## What is required
Every line with the string "will" in it belongs in your answer, so copy them all from the data.

Segment Start: Information supplied

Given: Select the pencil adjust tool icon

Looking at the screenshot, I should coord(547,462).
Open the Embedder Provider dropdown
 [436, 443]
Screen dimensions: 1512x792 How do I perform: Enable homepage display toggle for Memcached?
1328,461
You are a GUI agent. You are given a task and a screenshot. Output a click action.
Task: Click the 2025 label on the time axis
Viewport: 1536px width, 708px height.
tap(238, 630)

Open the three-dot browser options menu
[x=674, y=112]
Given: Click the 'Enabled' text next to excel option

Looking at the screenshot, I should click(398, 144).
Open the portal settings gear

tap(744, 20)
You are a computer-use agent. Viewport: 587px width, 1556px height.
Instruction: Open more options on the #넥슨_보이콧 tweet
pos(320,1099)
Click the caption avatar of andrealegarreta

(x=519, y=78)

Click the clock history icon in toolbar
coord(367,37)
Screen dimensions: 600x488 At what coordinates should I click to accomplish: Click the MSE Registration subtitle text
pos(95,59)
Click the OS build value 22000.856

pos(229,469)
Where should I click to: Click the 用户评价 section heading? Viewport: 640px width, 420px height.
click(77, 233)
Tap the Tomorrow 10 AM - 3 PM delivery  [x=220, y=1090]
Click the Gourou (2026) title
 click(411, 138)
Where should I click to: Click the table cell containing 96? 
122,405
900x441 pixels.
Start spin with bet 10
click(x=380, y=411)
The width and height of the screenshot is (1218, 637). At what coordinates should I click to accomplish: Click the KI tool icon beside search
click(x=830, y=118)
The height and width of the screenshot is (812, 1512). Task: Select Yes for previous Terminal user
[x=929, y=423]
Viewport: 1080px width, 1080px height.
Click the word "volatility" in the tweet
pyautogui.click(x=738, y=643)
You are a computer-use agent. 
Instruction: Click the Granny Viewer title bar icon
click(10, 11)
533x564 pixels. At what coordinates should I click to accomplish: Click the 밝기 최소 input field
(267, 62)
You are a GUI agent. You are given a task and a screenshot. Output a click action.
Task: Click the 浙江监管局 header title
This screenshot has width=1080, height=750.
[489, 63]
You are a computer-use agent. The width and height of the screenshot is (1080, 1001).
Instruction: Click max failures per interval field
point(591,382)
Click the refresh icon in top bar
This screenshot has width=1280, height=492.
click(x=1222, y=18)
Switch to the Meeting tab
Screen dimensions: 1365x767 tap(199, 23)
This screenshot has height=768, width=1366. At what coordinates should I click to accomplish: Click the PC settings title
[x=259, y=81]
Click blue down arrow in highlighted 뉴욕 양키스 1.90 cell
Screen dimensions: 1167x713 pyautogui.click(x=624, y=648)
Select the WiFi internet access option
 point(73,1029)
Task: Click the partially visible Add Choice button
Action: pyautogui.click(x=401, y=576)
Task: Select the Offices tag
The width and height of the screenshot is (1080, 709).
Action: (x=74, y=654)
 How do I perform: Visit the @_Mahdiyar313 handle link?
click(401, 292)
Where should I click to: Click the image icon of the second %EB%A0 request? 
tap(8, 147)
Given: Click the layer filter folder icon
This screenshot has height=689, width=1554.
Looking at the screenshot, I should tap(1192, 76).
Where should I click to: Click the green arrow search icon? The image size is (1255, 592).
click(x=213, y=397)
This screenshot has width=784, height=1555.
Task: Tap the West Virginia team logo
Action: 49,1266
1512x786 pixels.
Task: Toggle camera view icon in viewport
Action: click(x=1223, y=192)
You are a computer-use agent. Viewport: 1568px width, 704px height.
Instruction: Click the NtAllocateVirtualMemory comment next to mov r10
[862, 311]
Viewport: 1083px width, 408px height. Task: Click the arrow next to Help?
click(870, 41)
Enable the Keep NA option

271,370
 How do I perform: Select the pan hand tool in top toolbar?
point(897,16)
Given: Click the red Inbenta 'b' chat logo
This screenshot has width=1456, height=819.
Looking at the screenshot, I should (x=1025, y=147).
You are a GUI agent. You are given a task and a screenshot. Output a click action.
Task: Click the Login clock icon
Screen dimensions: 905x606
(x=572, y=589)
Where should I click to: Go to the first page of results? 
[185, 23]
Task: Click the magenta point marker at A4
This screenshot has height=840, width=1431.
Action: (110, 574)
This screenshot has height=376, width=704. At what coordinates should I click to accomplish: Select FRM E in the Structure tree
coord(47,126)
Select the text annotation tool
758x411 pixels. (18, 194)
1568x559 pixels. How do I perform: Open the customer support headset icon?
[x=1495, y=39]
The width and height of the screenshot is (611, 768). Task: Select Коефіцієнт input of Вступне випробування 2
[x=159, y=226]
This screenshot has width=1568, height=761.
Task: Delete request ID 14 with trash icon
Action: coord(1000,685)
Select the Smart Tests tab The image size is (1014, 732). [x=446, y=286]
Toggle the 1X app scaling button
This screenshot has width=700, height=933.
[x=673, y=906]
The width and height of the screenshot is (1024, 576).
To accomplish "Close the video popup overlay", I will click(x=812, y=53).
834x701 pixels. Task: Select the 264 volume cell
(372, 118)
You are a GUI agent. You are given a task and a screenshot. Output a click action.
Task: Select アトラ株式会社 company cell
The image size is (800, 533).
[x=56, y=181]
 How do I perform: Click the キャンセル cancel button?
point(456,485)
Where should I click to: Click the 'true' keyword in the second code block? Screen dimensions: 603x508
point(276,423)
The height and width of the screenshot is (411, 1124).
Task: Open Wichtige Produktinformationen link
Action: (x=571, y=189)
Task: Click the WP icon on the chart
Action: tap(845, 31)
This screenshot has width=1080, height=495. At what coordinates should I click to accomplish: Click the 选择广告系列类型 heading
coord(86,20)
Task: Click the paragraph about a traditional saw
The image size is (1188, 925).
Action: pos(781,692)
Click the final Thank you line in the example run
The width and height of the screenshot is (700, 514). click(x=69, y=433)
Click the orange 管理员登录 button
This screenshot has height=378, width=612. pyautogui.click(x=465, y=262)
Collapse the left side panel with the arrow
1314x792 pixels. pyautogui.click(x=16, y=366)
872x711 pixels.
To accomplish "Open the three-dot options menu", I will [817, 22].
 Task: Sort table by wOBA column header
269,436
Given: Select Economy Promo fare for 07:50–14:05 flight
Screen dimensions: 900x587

Segment End: Information supplied

## Task output
To accomplish "Close the video popup overlay", I will click(x=812, y=53).
To accomplish "Open the three-dot options menu", I will [817, 22].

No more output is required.